Council of Europe Bioethics Conference: “Emerging technologies and human rights”

Publié le 5 May, 2015

The Council of Europe (CE) Bioethics Conference was held in Strasbourg on 4 and 5 May. The topic “Emerging technologies and human rights” brought together international bioethics experts with a view to generating discussionsin order to “find the middle ground between innovation and precaution”, according to Jean-Yves Le Déaut, National Assembly Member and President of the Parliamentary Office for the Evaluation of Scientific and Technological Choices.

 

Organised by the CE Bioethics Committee (DH-BIO), the conference set out “to explore the way in which emerging technologies (such as nanotechnology, information technology, bio food technology and cognitive science) are changing society and potentially impacting human rights”.

 

Presentations included examinations on ethical questions surrounding “new medical technologies”,  “massive data collection”, “equitability of access to new technologies”and “methods of governance surrounding innovation and research”.

 

Hugh Whittall, Director of the Nuffield Council on Bioethics in the United Kingdom summarised the conference discussions as showing that: “Privacy, as a fundamental value, is under pressure”. “This cannot be just a conversation between political elites (…) There has to be a wider participation”,he stressed.
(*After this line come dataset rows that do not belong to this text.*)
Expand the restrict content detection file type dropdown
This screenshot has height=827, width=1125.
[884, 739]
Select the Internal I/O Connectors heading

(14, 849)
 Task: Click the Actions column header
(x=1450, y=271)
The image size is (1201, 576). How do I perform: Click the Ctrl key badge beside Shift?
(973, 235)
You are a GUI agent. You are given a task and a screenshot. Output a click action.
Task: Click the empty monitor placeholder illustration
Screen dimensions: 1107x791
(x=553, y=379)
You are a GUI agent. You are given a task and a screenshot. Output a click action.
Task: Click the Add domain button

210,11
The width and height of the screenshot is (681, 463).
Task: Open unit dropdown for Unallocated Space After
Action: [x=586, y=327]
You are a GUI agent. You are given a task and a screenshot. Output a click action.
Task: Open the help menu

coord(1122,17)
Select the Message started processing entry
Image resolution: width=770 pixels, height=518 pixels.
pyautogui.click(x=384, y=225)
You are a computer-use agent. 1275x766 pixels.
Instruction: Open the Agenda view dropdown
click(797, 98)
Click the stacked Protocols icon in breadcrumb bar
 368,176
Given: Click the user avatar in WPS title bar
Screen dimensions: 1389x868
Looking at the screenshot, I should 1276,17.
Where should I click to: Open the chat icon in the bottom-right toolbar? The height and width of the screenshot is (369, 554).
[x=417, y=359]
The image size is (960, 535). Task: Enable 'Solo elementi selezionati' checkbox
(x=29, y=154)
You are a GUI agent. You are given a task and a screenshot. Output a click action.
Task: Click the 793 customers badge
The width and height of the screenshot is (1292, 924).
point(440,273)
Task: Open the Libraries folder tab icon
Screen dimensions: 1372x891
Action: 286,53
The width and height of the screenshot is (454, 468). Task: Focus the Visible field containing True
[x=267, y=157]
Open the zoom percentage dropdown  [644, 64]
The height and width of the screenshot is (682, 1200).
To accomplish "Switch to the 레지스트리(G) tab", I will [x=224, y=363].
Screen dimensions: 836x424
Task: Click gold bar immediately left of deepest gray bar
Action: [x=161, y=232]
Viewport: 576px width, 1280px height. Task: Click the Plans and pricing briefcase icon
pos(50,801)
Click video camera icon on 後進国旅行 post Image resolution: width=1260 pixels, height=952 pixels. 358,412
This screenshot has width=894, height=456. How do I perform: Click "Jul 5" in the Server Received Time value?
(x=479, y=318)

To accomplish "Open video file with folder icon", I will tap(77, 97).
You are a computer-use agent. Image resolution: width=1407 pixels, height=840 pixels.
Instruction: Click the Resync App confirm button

Rinie van Est from the Rathenau Institute also emphasised the importance of “giving meaning to technological citizenship”.

 

The DH-BIO will use the outcome of the conference to draft a “white paper with recommendations for emerging technologies and the ensuing challenges facing human rights”. The date for the drafting of this paper has not been set.

 

It should be noted that numerous participants called to “extend the areas of the (Bioethics) Committee beyond biomedicine and human rights”and to incorporate “emerging technologies that exceed the medical field”.